Fluoxetine does not alter the ability of dopamine D1- and D2-like agonists to substitute for cocaine in squirrel monkeys

Fluoxetine has been shown to enhance several behavioral effects of cocaine, including its discriminative-stimulus effects. An interaction between increased serotonergic and dopaminergic actions produced by blockade of serotonin and dopamine reuptake, is one possible mechanism for the enhancement. The present study investigated the effects of fluoxetine on the cocaine-like discriminative-stimulus effects of the D₂-like agonists quinpirole and (−)-NPA, and the D₁-like agonist SKF 82958 in squirrel monkeys trained to discriminate cocaine. The direct dopaminergic agonists, injected 5 min before testing, produced maximal levels of cocaine-appropriate responding of 50% (0.3 mg/kg, SKF 82958), 67% (0.003 mg/kg, (−)-NPA), and 77% (0.1 mg/kg, quinpirole) with ED₅₀ values of 0.43, 0.003, and 0.06 mg/kg, respectively. Fluoxetine at doses up to 10 mg/kg (also 5 min before testing) did not alter the effectiveness or the potency of any of the dopamine agonists in substituting for cocaine.
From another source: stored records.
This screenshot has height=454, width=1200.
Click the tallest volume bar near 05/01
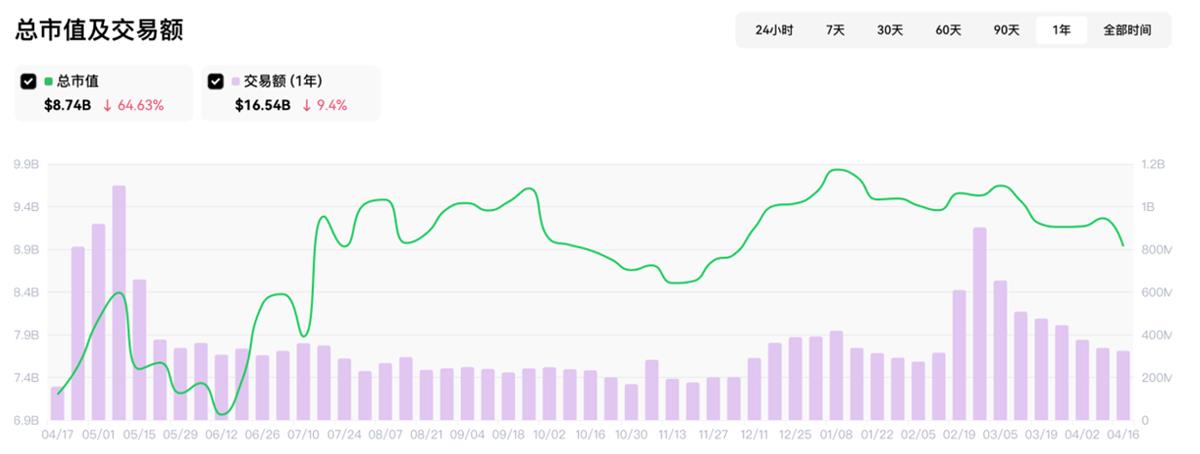click(118, 300)
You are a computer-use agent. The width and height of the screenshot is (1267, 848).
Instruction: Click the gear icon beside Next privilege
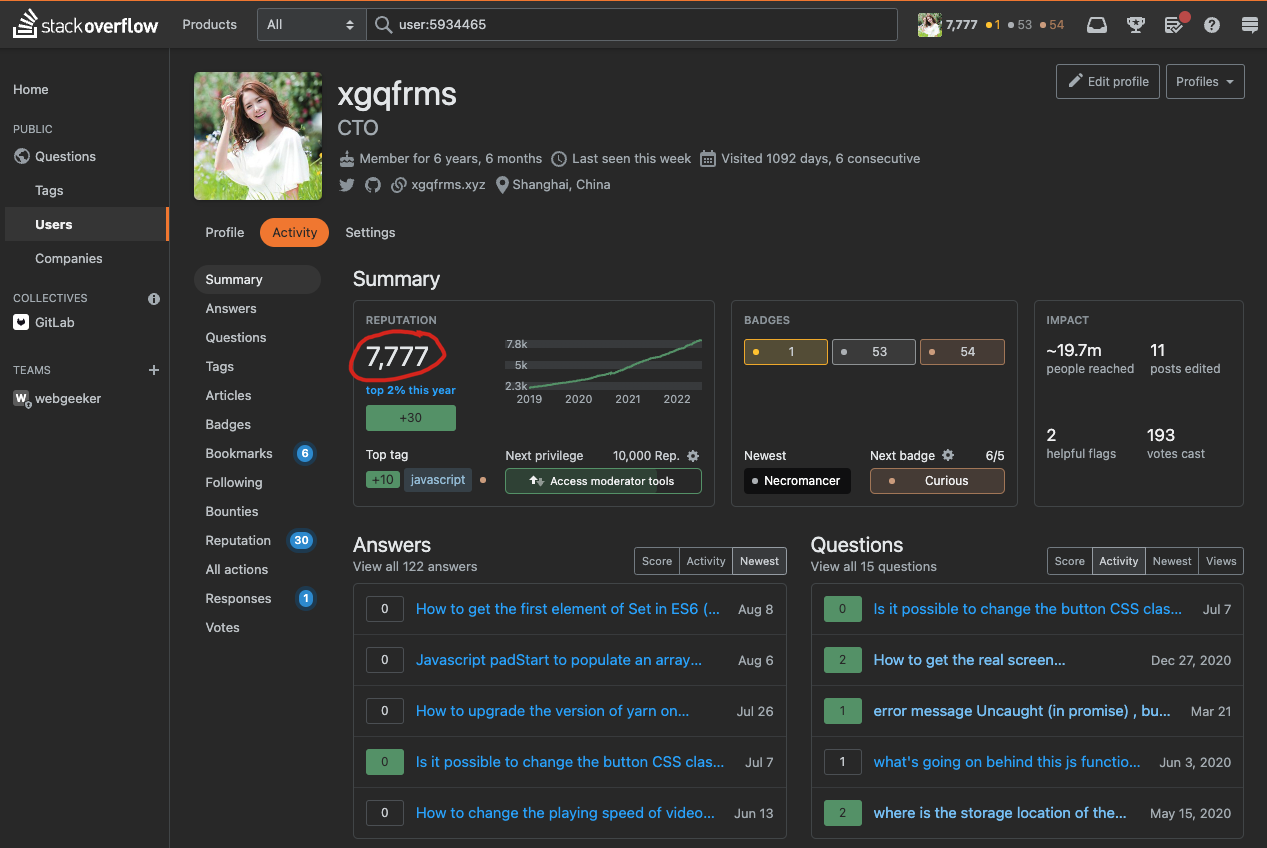pos(693,456)
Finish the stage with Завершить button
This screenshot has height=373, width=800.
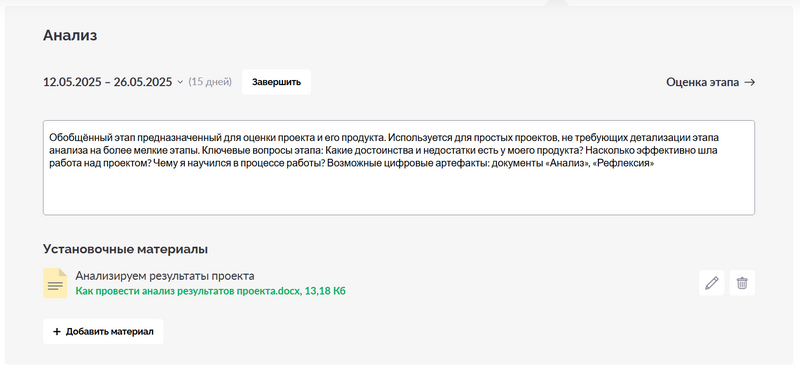coord(276,82)
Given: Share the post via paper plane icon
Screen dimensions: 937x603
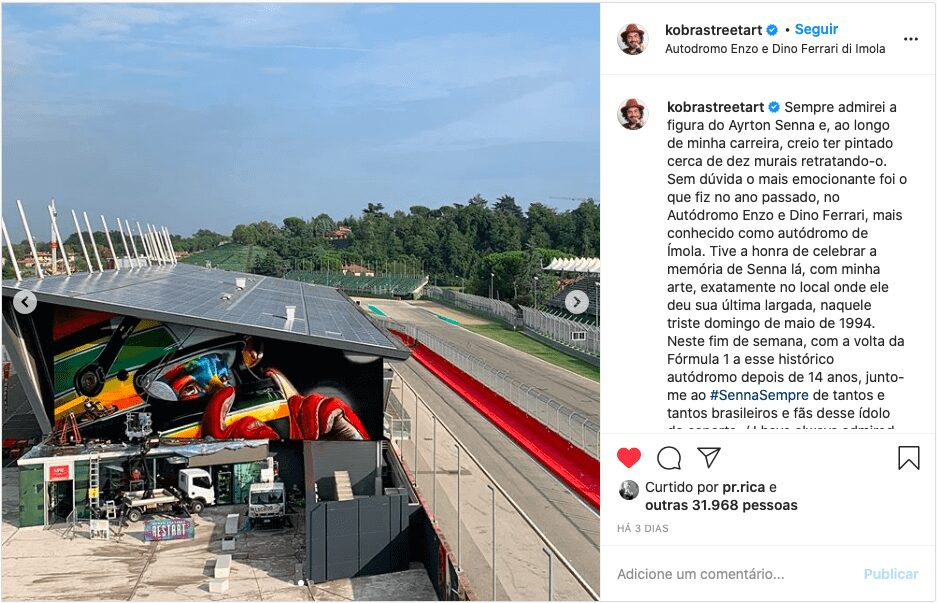Looking at the screenshot, I should [x=709, y=457].
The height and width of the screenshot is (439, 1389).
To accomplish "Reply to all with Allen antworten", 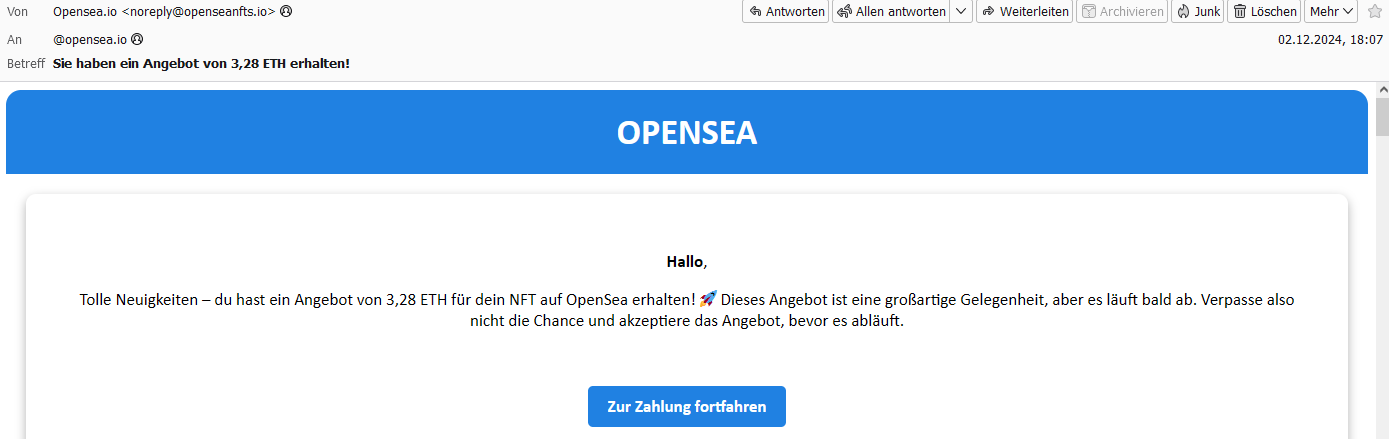I will tap(891, 11).
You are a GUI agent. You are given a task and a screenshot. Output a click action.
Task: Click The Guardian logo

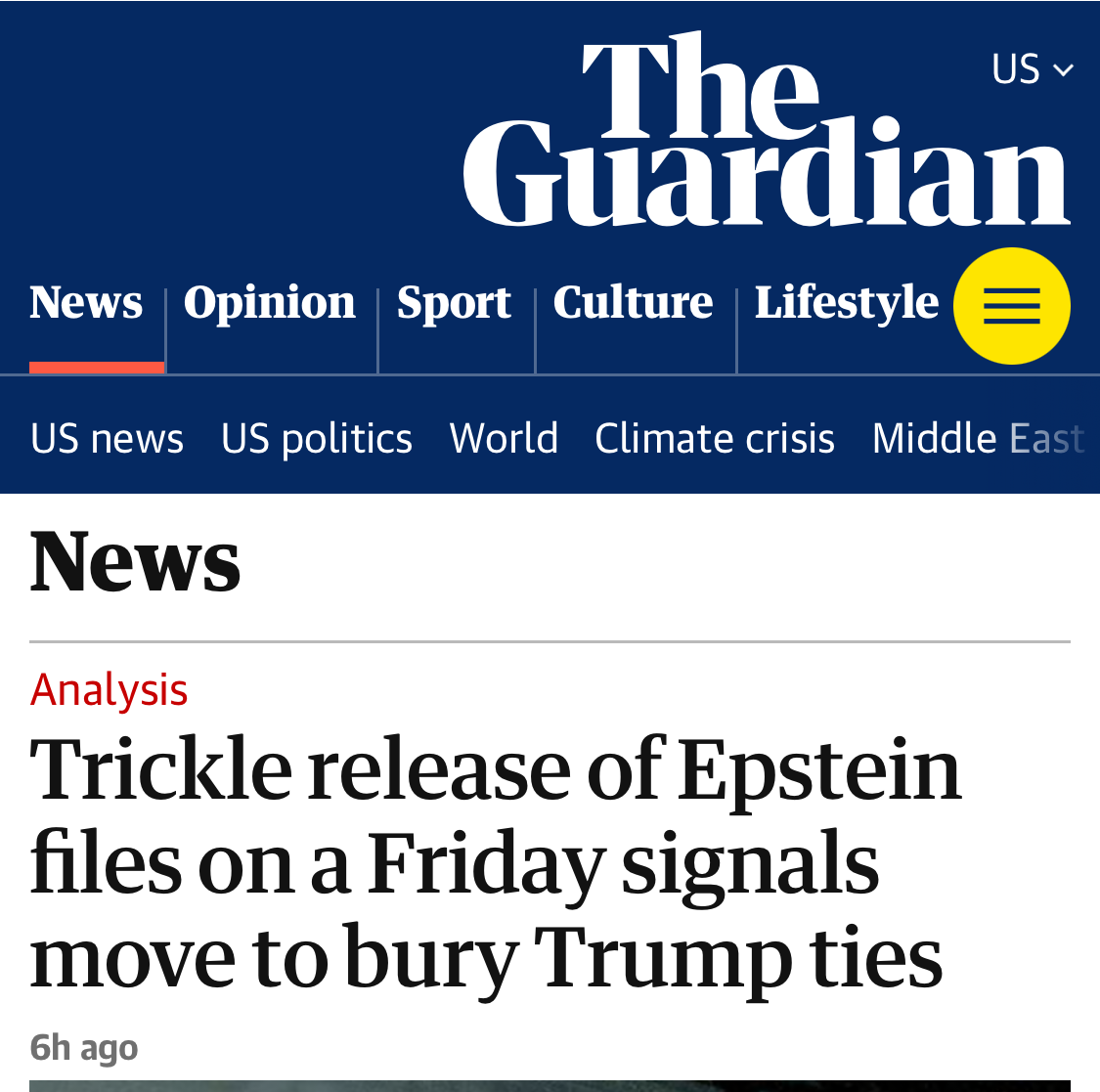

The present failure of fluoxetine to alter the cocaine-like discriminative effects of the dopamine agonists is consistent with the notion that the mechanism underlying the enhancement of the effects of cocaine by fluoxetine is not simply an interaction between enhanced serotonergic and dopaminergic activation as it is not obtained with direct-acting dopamine receptor agonists.